## start TASK INPUTS
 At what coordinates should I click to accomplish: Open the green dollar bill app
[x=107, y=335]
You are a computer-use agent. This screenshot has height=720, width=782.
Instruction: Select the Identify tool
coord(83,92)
## end TASK INPUTS
### EXERCISE REQUIREMENTS
Render every line of the records above as a JSON list of strings, one string per line, with blank lines omitted.

### ANSWER TO THIS PROBLEM
[
  " At what coordinates should I click to accomplish: Open the green dollar bill app",
  "[x=107, y=335]",
  "You are a computer-use agent. This screenshot has height=720, width=782.",
  "Instruction: Select the Identify tool",
  "coord(83,92)"
]